*** EXERCISE DATA ***
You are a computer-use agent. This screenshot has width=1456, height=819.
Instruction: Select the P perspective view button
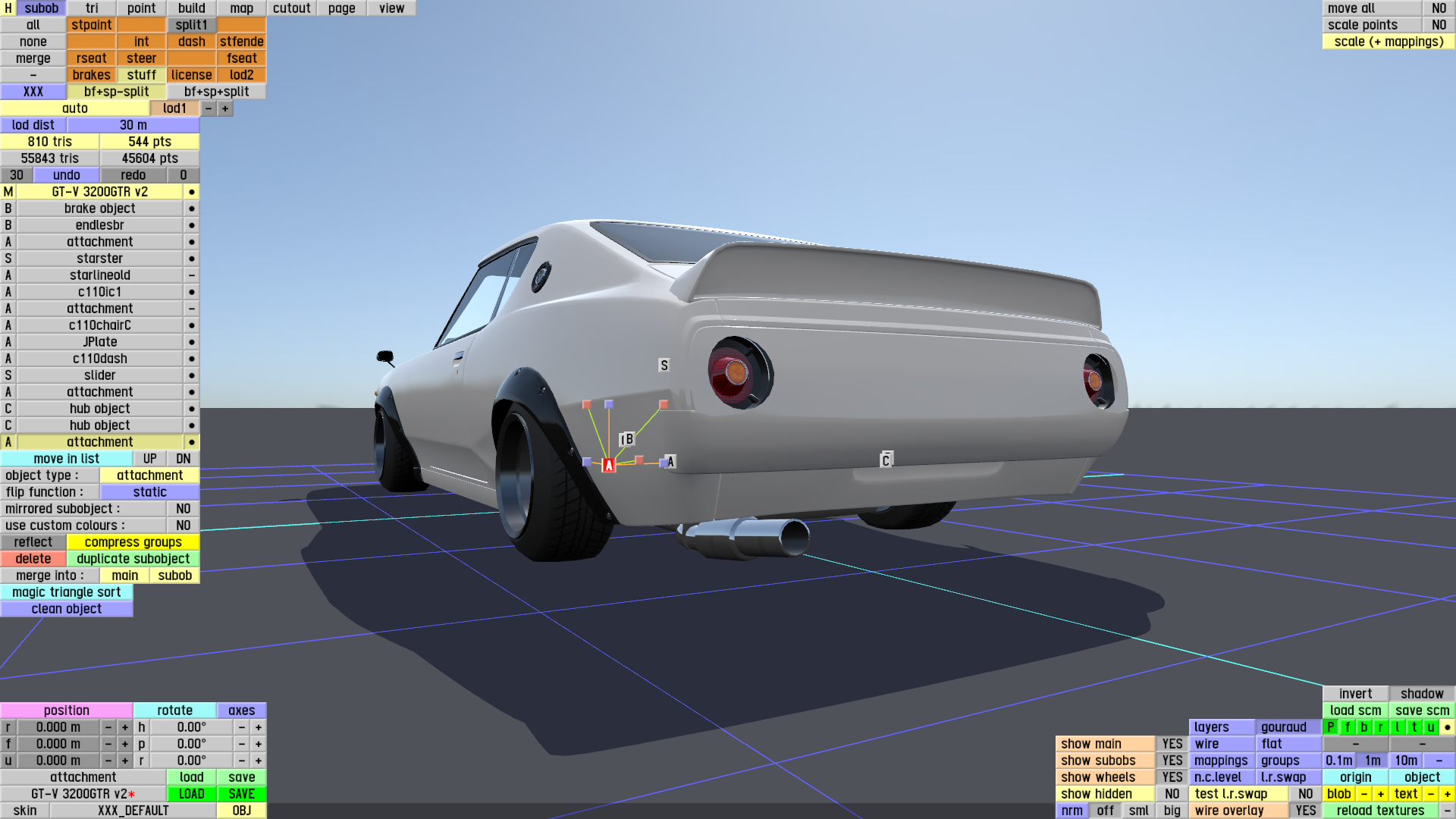(1331, 727)
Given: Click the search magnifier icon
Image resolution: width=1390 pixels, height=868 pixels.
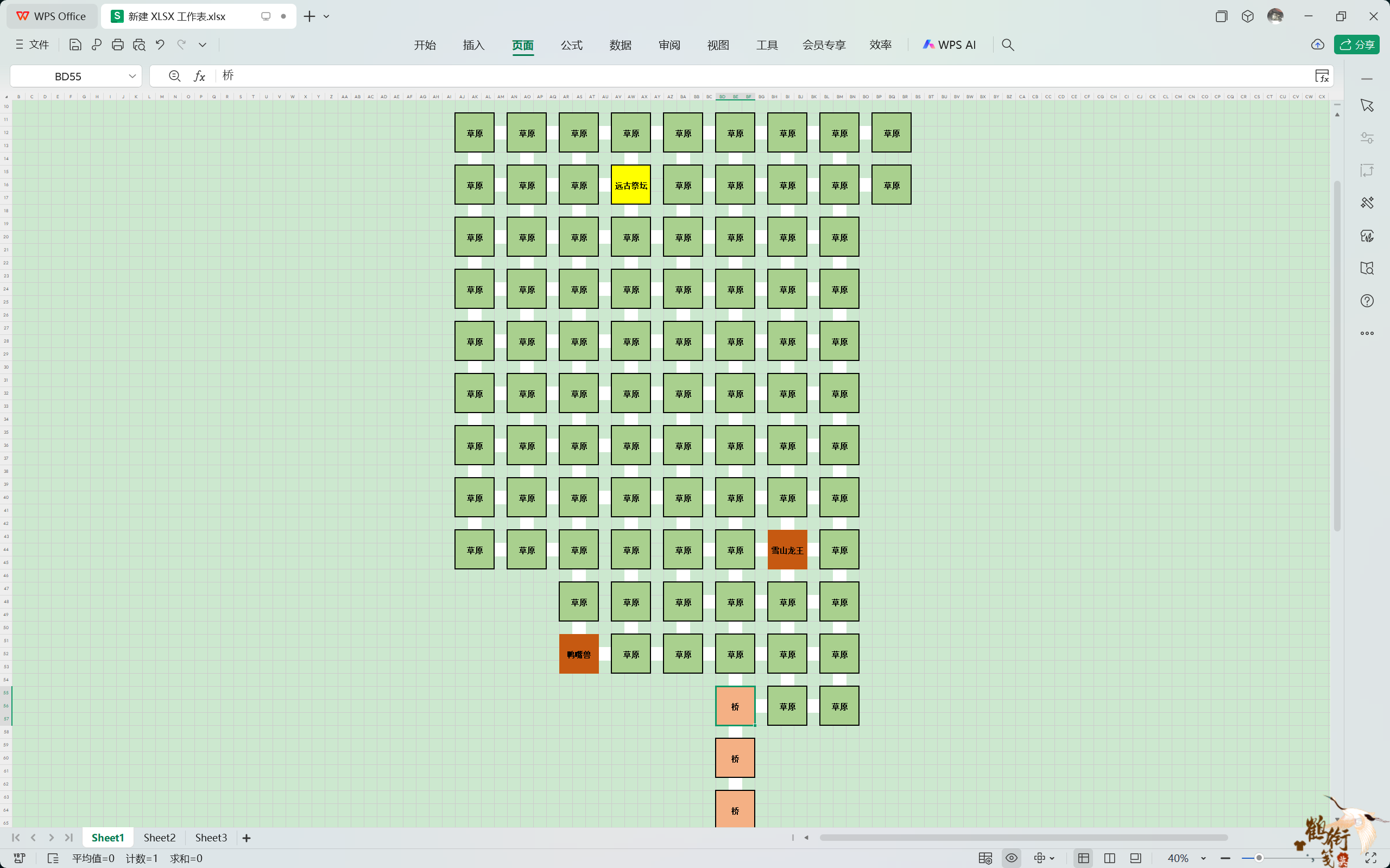Looking at the screenshot, I should 1008,45.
*** End of EXERCISE DATA ***
◆ GOAL OF THE EXERCISE
Could you retype the records above exactly, omitting the pictures?

◆ SOLUTION BELOW
You are a computer-use agent. This screenshot has width=1456, height=819.
Instruction: Select the P perspective view button
(1331, 727)
Given: Click the search magnifier icon
Image resolution: width=1390 pixels, height=868 pixels.
Looking at the screenshot, I should 1008,45.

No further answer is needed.